** SOURCE MATERIAL follows **

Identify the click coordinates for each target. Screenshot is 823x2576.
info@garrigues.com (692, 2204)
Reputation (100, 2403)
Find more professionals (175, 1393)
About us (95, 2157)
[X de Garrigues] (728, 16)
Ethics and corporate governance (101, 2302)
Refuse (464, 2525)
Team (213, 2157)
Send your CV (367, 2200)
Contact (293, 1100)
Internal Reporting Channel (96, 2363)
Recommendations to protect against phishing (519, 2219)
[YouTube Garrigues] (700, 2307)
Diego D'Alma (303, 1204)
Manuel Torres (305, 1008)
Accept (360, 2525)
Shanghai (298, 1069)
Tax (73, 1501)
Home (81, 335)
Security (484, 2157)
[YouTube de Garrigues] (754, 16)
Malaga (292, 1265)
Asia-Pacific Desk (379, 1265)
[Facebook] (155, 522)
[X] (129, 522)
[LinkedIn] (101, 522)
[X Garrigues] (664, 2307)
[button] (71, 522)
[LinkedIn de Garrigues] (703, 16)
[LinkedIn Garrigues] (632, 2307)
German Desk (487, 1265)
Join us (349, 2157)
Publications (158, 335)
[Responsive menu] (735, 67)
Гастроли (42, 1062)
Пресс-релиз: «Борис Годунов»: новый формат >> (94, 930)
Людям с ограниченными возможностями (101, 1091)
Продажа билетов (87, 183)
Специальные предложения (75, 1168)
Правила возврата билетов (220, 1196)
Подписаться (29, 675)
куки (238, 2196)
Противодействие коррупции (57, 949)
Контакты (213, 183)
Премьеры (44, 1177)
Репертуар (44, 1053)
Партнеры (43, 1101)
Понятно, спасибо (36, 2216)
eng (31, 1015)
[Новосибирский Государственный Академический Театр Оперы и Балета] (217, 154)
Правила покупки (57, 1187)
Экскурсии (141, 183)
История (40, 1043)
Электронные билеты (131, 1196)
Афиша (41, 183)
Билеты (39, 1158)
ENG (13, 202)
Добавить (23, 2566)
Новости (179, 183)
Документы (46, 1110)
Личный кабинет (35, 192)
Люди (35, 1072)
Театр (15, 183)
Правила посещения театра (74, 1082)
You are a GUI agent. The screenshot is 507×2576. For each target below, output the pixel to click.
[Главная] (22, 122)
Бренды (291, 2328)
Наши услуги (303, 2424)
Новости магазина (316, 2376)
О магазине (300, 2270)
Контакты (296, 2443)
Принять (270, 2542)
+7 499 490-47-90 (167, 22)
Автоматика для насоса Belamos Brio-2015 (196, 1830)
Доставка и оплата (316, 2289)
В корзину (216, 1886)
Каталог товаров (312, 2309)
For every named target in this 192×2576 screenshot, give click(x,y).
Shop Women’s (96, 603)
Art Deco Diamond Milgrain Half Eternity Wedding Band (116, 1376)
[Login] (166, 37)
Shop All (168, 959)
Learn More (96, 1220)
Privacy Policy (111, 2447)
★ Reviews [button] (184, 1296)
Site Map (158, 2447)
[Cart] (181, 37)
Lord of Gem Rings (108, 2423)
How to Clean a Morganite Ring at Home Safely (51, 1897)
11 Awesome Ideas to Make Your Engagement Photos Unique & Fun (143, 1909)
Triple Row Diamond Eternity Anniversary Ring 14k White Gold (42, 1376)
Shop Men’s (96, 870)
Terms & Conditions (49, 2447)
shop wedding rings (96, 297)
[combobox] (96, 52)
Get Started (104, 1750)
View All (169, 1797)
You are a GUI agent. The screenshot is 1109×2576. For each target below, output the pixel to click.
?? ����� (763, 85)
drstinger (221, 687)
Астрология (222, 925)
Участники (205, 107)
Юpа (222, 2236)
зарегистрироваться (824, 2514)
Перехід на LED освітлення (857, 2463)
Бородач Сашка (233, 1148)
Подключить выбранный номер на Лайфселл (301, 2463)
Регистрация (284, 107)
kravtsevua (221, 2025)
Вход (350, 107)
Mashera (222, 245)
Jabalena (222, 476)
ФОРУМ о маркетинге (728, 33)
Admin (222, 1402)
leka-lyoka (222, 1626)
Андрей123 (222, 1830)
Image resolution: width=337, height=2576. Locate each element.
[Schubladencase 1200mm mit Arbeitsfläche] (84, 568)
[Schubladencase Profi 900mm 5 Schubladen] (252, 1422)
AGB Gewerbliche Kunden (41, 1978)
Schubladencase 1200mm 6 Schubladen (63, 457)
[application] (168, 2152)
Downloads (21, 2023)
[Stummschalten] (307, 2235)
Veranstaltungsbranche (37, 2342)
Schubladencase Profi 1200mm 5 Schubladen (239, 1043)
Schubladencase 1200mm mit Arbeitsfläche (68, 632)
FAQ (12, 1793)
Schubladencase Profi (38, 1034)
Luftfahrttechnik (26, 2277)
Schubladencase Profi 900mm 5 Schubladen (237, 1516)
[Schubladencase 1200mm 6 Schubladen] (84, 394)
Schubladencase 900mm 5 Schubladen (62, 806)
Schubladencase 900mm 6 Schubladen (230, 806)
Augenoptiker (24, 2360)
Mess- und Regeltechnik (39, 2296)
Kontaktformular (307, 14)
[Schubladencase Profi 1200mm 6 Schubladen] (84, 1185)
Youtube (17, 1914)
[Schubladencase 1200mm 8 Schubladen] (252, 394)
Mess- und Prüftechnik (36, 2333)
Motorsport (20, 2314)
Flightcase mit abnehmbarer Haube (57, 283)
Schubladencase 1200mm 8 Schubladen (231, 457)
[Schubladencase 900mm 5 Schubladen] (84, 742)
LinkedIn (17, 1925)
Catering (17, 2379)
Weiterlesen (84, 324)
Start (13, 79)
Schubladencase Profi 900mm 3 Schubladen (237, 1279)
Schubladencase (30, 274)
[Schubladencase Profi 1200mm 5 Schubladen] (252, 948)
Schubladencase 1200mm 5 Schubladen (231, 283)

** End of SOURCE MATERIAL **

Exact copies of every record above are required.

Identify the click coordinates for each target. Screenshot is 823x2576.
info@garrigues.com (692, 2204)
Reputation (100, 2403)
Find more professionals (175, 1393)
About us (95, 2157)
[X de Garrigues] (728, 16)
Ethics and corporate governance (101, 2302)
Refuse (464, 2525)
Team (213, 2157)
Send your CV (367, 2200)
Contact (293, 1100)
Internal Reporting Channel (96, 2363)
Recommendations to protect against phishing (519, 2219)
[YouTube Garrigues] (700, 2307)
Diego D'Alma (303, 1204)
Manuel Torres (305, 1008)
Accept (360, 2525)
Shanghai (298, 1069)
Tax (73, 1501)
Home (81, 335)
Security (484, 2157)
[YouTube de Garrigues] (754, 16)
Malaga (292, 1265)
Asia-Pacific Desk (379, 1265)
[Facebook] (155, 522)
[X] (129, 522)
[LinkedIn] (101, 522)
[X Garrigues] (664, 2307)
[button] (71, 522)
[LinkedIn de Garrigues] (703, 16)
[LinkedIn Garrigues] (632, 2307)
German Desk (487, 1265)
Join us (349, 2157)
Publications (158, 335)
[Responsive menu] (735, 67)
Гастроли (42, 1062)
Пресс-релиз: «Борис Годунов»: новый формат >> (94, 930)
Людям с ограниченными возможностями (101, 1091)
Продажа билетов (87, 183)
Специальные предложения (75, 1168)
Правила возврата билетов (220, 1196)
Подписаться (29, 675)
куки (238, 2196)
Противодействие коррупции (57, 949)
Контакты (213, 183)
Премьеры (44, 1177)
Репертуар (44, 1053)
Партнеры (43, 1101)
Понятно, спасибо (36, 2216)
eng (31, 1015)
[Новосибирский Государственный Академический Театр Оперы и Балета] (217, 154)
Правила покупки (57, 1187)
Экскурсии (141, 183)
История (40, 1043)
Электронные билеты (131, 1196)
Афиша (41, 183)
Билеты (39, 1158)
ENG (13, 202)
Добавить (23, 2566)
Новости (179, 183)
Документы (46, 1110)
Личный кабинет (35, 192)
Люди (35, 1072)
Театр (15, 183)
Правила посещения театра (74, 1082)
You are a GUI agent. The screenshot is 507×2576. For each target below, output the pixel to click.
[Главная] (22, 122)
Бренды (291, 2328)
Наши услуги (303, 2424)
Новости магазина (316, 2376)
О магазине (300, 2270)
Контакты (296, 2443)
Принять (270, 2542)
+7 499 490-47-90 (167, 22)
Автоматика для насоса Belamos Brio-2015 (196, 1830)
Доставка и оплата (316, 2289)
В корзину (216, 1886)
Каталог товаров (312, 2309)
For every named target in this 192×2576 screenshot, give click(x,y).
Shop Women’s (96, 603)
Art Deco Diamond Milgrain Half Eternity Wedding Band (116, 1376)
[Login] (166, 37)
Shop All (168, 959)
Learn More (96, 1220)
Privacy Policy (111, 2447)
★ Reviews [button] (184, 1296)
Site Map (158, 2447)
[Cart] (181, 37)
Lord of Gem Rings (108, 2423)
How to Clean a Morganite Ring at Home Safely (51, 1897)
11 Awesome Ideas to Make Your Engagement Photos Unique & Fun (143, 1909)
Triple Row Diamond Eternity Anniversary Ring 14k White Gold (42, 1376)
Shop Men’s (96, 870)
Terms & Conditions (49, 2447)
shop wedding rings (96, 297)
[combobox] (96, 52)
Get Started (104, 1750)
View All (169, 1797)
You are a GUI agent. The screenshot is 1109×2576. For each target below, output the pixel to click.
?? ����� (763, 85)
drstinger (221, 687)
Астрология (222, 925)
Участники (205, 107)
Юpа (222, 2236)
зарегистрироваться (824, 2514)
Перехід на LED освітлення (857, 2463)
Бородач Сашка (233, 1148)
Подключить выбранный номер на Лайфселл (301, 2463)
Регистрация (284, 107)
kravtsevua (221, 2025)
Вход (350, 107)
Mashera (222, 245)
Jabalena (222, 476)
ФОРУМ о маркетинге (728, 33)
Admin (222, 1402)
leka-lyoka (222, 1626)
Андрей123 (222, 1830)
Image resolution: width=337, height=2576. Locate each element.
[Schubladencase 1200mm mit Arbeitsfläche] (84, 568)
[Schubladencase Profi 900mm 5 Schubladen] (252, 1422)
AGB Gewerbliche Kunden (41, 1978)
Schubladencase 1200mm 6 Schubladen (63, 457)
[application] (168, 2152)
Downloads (21, 2023)
[Stummschalten] (307, 2235)
Veranstaltungsbranche (37, 2342)
Schubladencase Profi 1200mm 5 Schubladen (239, 1043)
Schubladencase 1200mm mit Arbeitsfläche (68, 632)
FAQ (12, 1793)
Schubladencase Profi (38, 1034)
Luftfahrttechnik (26, 2277)
Schubladencase Profi 900mm 5 Schubladen (237, 1516)
[Schubladencase 1200mm 6 Schubladen] (84, 394)
Schubladencase 900mm 5 Schubladen (62, 806)
Schubladencase 900mm 6 Schubladen (230, 806)
Augenoptiker (24, 2360)
Mess- und Regeltechnik (39, 2296)
Kontaktformular (307, 14)
[Schubladencase Profi 1200mm 6 Schubladen] (84, 1185)
Youtube (17, 1914)
[Schubladencase 1200mm 8 Schubladen] (252, 394)
Mess- und Prüftechnik (36, 2333)
Motorsport (20, 2314)
Flightcase mit abnehmbarer Haube (57, 283)
Schubladencase 1200mm 8 Schubladen (231, 457)
[Schubladencase 900mm 5 Schubladen] (84, 742)
LinkedIn (17, 1925)
Catering (17, 2379)
Weiterlesen (84, 324)
Start (13, 79)
Schubladencase Profi 900mm 3 Schubladen (237, 1279)
Schubladencase (30, 274)
[Schubladencase Profi 1200mm 5 Schubladen] (252, 948)
Schubladencase 1200mm 5 Schubladen (231, 283)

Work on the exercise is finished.